Extracted data entries

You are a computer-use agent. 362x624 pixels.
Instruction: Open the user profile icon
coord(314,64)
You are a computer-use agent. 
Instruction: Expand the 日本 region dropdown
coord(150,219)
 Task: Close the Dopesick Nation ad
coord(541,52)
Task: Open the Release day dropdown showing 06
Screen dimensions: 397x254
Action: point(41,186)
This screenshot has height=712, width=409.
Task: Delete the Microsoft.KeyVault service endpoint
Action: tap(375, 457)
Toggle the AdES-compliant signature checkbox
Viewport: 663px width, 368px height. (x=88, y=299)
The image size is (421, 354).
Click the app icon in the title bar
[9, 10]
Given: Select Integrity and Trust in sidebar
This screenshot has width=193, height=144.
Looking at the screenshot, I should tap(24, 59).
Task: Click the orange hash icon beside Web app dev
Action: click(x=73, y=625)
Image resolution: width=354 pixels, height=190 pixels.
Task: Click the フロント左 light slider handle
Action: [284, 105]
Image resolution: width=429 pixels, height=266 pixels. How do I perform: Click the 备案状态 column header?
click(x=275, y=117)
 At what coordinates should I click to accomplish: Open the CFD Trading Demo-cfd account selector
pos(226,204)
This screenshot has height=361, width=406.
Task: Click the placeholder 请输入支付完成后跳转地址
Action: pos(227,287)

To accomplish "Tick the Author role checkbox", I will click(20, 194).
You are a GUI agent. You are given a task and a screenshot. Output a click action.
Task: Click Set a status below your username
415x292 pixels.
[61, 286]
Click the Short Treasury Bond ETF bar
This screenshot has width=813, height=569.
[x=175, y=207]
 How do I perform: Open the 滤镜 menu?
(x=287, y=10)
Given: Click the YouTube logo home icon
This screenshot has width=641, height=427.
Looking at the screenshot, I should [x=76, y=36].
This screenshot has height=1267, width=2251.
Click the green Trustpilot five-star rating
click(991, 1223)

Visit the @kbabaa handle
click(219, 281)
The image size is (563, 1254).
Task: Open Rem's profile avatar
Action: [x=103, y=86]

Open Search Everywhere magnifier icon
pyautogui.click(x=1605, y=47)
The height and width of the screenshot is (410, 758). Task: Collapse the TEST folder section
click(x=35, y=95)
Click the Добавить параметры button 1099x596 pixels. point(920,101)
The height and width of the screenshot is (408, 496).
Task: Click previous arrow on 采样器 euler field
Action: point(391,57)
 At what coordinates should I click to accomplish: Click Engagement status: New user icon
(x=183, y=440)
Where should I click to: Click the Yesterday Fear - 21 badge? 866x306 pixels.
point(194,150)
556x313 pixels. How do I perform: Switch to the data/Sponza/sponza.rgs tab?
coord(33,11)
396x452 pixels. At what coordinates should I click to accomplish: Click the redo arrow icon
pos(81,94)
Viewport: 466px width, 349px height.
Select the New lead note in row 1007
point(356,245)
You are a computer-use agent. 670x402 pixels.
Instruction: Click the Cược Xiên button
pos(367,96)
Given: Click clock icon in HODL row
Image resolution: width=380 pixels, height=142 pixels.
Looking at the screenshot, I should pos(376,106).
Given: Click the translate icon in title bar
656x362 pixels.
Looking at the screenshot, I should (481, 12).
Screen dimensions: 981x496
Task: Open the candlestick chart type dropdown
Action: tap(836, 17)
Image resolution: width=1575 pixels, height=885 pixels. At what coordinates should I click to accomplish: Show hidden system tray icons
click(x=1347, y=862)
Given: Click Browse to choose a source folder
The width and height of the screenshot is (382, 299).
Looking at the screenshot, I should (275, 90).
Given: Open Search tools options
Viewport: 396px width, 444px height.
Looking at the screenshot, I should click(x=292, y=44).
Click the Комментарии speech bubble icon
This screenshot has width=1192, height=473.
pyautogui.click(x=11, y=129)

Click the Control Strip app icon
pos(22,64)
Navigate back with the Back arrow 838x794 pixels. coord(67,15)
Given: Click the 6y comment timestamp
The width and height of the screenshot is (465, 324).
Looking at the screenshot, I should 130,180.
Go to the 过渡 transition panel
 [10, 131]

Aim of the exercise = The answer consists solely of the lines from the one containing "Given: Click Browse to choose a source folder" through the last line of the data above, reproduced exactly.

Task response =
Given: Click Browse to choose a source folder
The width and height of the screenshot is (382, 299).
Looking at the screenshot, I should (275, 90).
Given: Open Search tools options
Viewport: 396px width, 444px height.
Looking at the screenshot, I should click(x=292, y=44).
Click the Комментарии speech bubble icon
This screenshot has width=1192, height=473.
pyautogui.click(x=11, y=129)

Click the Control Strip app icon
pos(22,64)
Navigate back with the Back arrow 838x794 pixels. coord(67,15)
Given: Click the 6y comment timestamp
The width and height of the screenshot is (465, 324).
Looking at the screenshot, I should 130,180.
Go to the 过渡 transition panel
 [10, 131]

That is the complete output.